Igneous Float Rocks at the Ireson Hill and Bressay Localities, Gale Crater, Mars

Introduction:  Igneous compositions found in float rock within Gale crater have revealed previously unseen compositional diversity, with a range of chemistry that predominantly falls into basaltic and trachy-basaltic classification [1]. In addition, Gale sedimentary rocks, both float and in situ, record a combination of source compositions and diagenetic overprints [2,3]. We examine several float samples identified by the Mars Science Laboratory mission’s Curiosity rover at different sites: 1 target from the approach traverse to the Kimberley site (sol 544); 4 targets from Ireson Hill (circa. sol 1600); 1 target from the Bressay site (sol 2018), to investigate their origin and relationship to previous units as well as wider Martian igneous chemistry. We use data from the ChemCam LIBS, APXS, Mastcam (MCAM), Mars Hand Lens Imager (MAHLI) and ChemCam Remote Micro-Imager (RMI) cameras. These targets were selected on the basis of distinctive chemical compositions and textures, falling outside typical igneous Gale float classification [2]. We employ the MELTS software package [4] to investigate possible magmatic sources and evolution pathways for these samples. 
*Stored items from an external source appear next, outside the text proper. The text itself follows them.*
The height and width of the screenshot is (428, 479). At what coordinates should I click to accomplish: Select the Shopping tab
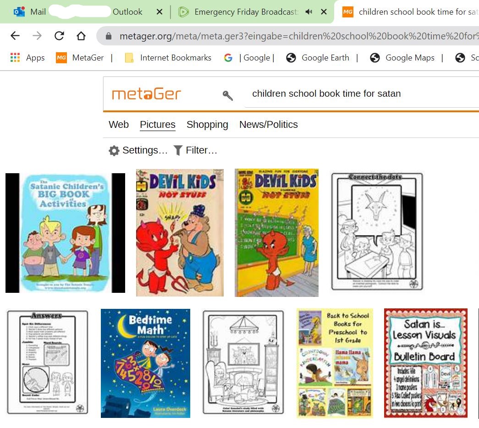[207, 124]
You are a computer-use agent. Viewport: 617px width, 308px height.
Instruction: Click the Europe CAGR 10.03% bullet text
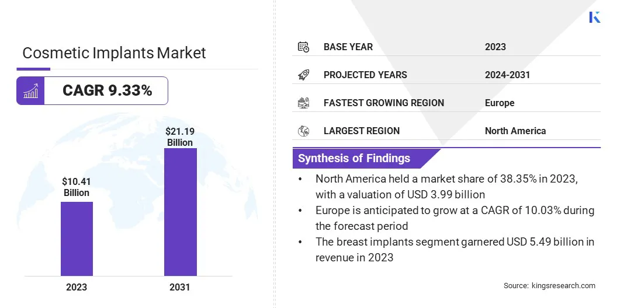coord(455,218)
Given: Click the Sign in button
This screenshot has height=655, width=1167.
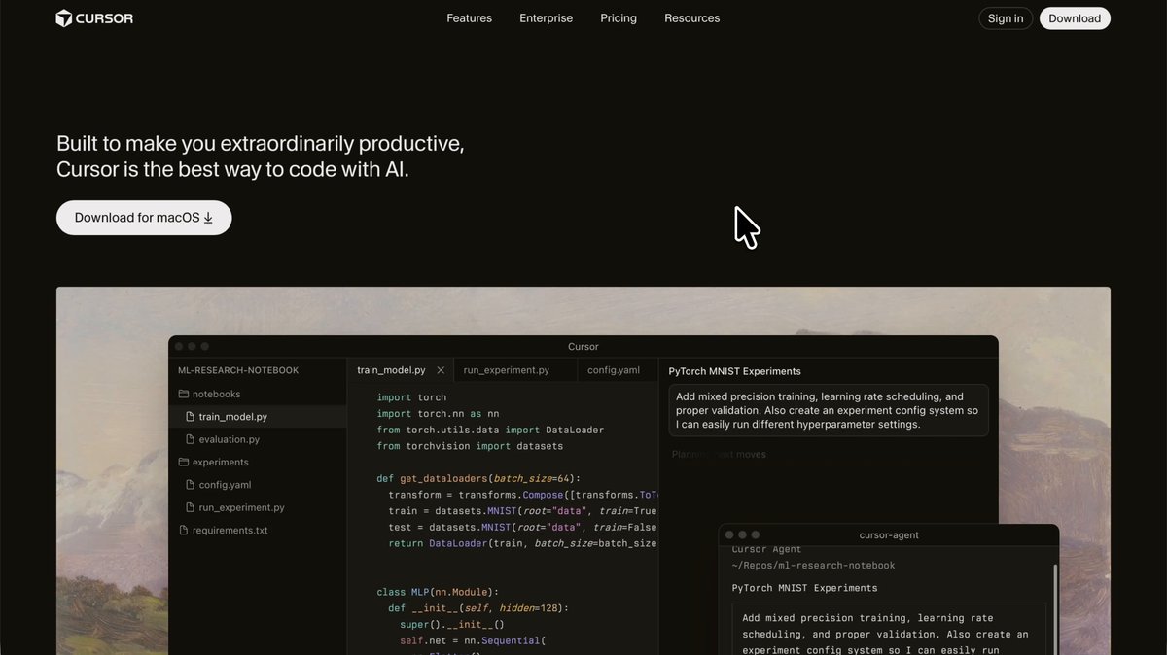Looking at the screenshot, I should click(1005, 17).
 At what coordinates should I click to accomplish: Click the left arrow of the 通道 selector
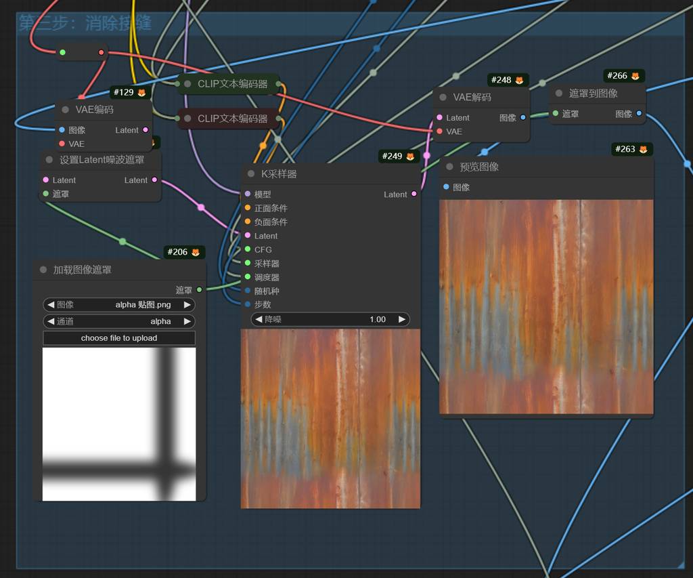[51, 321]
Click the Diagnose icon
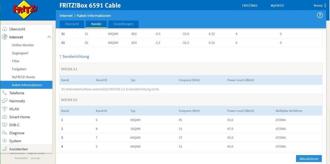330x164 pixels. point(5,133)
Float Rock Textures:  Among the Ireson Hill samples, Pogy shows an unusual texture with two visually distinct phases (Fig. 1). A lighter toned phase makes up ~50% of Pogy’s texture, and the darker toned phase ~10% (measured through pixel counting of manually selected areas), with the remainder being interstitial material without distinct grains. Both phases are anhedral, with grain sizes typically ranging from 1-1.5 mm. The texture appears largely crystalline. It appears notably dissimilar in appearance to the local Stimson in situ and float rocks [5] found at Ireson Hill. 

Among the other Ireson Hill targets, Passagassawakeag is an instance of a well-defined Dreikanter, which hints at a harder, crystalline mineralogy (Fig. 2). The remaining targets, Quimby and Wassataquoik do not show such strong evidence for igneous origin in available RMI and Mastcam imagery, but also do not feature the sedimentary texture of surrounding bedrock and float targets, and we therefore include them as possible igneous targets in this analysis.

The two remaining targets discussed here, Bindi and Askival, display similar textures to each other. Both rocks display cumulate texture (Fig. 3), with light-toned, subhedral mineral grains with sizes up to >10 mm accounting for the majority (65%-70% in Askival) of the texture and dark toned assemblages (30%-35% in Askival) poikilitically enclosing the light toned grains, as interstitial material. Examples of small dark crystals enclosed within the lighter phase are also present. Askival also displays limited (approx. 1.2%) light toned sulphate emplaced as interstitial material. When combined with chemical analysis (below) of the light-toned grains this identifies these samples as feldspathic cumulates.

Compositions: Results for Pogy are presented SO₃-free with a corresponding amount of CaO removed in order to account for excess CaSO₄ present on Martian rock surfaces. Results were then recalculated to 100% total weight. Pogy’s APXS geochemical composition (Fig. 4) shows similarity in SiO₂, Na₂O, K₂O, CaO, Al₂O₃ & TiO₂ to the Adirondack-class basalt compositions predominant at the Gusev crater MER mission site, although it has a lower Mg#. However, we note that this similarity does not in itself establish an igneous origin for Pogy as Martian sedimentary rocks can also record igneous source compositions [1,3,5,7]. 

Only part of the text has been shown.